12 January 2025

AI Externalities

'The Unpaid Toll: Quantifying the Public Health Impact of AI' byYuelin Han, Zhifeng Wu, Pengfei Li, Adam Wierman and Shaolei Ren comments 

The rise of artificial intelligence (AI) has numerous potentials to play a transformative role in addressing grand societal challenges, including air quality and public health [1, 2]. For example, by integrating multimodal data from various sources, AI can provide effective tools and actionable insights for pandemic preparedness, disease prevention, healthcare optimization, and air quality management [1, 3]. However, the surging demand for AI — particularly generative AI, as exemplified by the recent popularity of large language models (LLMs) — has driven a rapid increase in computational needs, fueling the unprecedented expansion of energy-intensive AI data centers. According to McKinsey projections, under a medium-growth scenario [4], the U.S. data centers are anticipated to account for 11.7% of national electricity consumption in 2030, a substantial increase from their current share of less than 4% in 2023. 

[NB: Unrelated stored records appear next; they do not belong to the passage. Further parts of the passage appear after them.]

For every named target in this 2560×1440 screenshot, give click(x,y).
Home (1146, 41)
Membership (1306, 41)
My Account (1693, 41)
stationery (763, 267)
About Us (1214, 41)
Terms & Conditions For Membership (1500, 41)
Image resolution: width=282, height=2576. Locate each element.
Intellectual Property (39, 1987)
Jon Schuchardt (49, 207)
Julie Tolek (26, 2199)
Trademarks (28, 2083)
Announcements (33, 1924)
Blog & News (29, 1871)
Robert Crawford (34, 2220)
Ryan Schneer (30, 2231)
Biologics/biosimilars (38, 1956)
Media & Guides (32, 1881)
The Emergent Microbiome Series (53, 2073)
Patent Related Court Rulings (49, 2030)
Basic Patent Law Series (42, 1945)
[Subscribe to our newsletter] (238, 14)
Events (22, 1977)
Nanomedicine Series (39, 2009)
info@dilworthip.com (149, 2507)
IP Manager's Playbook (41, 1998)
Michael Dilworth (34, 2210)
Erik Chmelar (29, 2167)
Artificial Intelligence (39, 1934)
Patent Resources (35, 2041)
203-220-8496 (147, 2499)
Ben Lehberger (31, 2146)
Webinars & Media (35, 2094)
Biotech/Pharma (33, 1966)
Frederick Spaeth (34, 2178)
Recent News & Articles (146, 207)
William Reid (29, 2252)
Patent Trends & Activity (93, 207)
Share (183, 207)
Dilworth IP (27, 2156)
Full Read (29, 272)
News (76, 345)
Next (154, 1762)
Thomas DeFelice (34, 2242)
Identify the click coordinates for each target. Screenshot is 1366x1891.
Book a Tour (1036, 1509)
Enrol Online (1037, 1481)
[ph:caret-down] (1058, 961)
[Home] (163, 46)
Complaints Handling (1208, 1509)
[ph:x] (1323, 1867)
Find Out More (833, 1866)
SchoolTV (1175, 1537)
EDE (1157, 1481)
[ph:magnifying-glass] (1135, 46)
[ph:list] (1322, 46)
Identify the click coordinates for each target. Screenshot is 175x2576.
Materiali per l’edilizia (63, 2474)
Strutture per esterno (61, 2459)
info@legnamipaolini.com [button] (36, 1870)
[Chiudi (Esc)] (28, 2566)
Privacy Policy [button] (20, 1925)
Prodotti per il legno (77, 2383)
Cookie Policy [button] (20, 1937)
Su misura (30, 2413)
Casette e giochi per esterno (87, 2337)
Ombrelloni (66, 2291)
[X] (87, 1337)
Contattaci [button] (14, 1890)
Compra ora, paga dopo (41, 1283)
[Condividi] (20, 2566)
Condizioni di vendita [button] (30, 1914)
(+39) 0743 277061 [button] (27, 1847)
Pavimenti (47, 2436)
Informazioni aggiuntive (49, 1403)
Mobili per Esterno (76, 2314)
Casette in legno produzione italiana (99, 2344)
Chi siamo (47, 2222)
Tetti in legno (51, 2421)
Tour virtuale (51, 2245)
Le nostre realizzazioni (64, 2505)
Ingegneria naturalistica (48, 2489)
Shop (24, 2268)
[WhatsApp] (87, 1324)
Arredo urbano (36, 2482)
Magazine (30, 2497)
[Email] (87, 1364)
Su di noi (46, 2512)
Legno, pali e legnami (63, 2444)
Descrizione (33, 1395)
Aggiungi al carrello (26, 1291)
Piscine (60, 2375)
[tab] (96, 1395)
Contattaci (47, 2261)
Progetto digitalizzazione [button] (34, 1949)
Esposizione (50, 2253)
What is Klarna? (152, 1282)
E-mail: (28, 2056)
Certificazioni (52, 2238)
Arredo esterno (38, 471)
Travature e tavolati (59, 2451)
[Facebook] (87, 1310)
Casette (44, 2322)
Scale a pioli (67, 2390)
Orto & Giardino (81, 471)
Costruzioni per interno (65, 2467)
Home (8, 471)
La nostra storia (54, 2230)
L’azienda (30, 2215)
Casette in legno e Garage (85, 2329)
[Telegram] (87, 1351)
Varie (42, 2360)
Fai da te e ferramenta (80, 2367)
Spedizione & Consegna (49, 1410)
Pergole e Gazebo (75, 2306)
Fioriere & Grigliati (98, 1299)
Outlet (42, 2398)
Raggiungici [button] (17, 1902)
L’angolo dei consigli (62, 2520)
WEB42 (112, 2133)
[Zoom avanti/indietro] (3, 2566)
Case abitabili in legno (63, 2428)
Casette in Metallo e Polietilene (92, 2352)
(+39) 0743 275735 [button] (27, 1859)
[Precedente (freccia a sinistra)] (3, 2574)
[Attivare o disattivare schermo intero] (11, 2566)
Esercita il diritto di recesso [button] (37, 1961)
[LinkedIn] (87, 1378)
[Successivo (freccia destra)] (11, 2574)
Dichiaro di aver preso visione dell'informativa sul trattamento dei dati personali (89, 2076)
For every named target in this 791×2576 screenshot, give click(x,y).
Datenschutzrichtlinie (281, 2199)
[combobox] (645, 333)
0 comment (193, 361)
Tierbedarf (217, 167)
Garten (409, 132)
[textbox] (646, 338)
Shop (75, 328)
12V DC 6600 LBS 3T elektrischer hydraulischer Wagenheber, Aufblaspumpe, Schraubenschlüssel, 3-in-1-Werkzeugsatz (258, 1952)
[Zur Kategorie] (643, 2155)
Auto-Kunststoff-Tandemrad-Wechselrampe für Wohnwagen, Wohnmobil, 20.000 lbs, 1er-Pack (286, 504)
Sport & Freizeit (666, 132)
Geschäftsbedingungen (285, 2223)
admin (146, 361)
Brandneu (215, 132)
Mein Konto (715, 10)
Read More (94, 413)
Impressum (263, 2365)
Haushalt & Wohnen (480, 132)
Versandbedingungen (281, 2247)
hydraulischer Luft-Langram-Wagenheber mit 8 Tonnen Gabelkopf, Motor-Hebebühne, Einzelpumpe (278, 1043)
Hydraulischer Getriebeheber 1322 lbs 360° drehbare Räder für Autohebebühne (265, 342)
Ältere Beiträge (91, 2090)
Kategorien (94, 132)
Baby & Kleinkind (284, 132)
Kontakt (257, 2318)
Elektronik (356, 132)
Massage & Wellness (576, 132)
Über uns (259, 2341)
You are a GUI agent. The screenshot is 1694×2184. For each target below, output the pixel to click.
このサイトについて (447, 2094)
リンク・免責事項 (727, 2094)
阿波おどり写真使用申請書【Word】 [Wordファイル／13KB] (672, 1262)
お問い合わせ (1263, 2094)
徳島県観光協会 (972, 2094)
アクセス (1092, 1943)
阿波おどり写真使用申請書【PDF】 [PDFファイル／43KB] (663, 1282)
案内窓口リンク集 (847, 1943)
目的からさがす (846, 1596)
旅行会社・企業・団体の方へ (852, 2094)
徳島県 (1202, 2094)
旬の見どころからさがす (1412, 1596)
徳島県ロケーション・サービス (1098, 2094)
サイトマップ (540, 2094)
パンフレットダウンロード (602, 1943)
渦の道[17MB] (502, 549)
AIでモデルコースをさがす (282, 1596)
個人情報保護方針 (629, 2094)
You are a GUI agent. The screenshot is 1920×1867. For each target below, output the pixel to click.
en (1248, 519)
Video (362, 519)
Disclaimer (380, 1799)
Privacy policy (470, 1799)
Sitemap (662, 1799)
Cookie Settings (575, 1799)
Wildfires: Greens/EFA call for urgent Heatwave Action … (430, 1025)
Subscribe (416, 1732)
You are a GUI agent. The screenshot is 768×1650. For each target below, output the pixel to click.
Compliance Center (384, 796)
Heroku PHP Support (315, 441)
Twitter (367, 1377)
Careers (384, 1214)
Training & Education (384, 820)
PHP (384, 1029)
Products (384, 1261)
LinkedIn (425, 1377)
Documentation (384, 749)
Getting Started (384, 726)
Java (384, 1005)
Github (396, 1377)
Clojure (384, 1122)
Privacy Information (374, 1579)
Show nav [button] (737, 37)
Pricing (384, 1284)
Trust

The growing electricity demand of AI data centers has not only created significant stress on power grid stability [5,6], but also increasingly impacts the environment through escalating carbon emissions [7,8] and water consumption [9]. These environmental impacts are driven primarily by the “expansion of AI products and services,” as recently acknowledged by Google in its latest sustainability report [10]. To mitigate the challenges posed to both power grids and the environment, a range of strategies have been explored, including grid-integrated data centers [6, 11], energy-efficient hardware and software [12–14], and the adoption of carbon-aware and water-efficient computing practices [9,15–17], among others.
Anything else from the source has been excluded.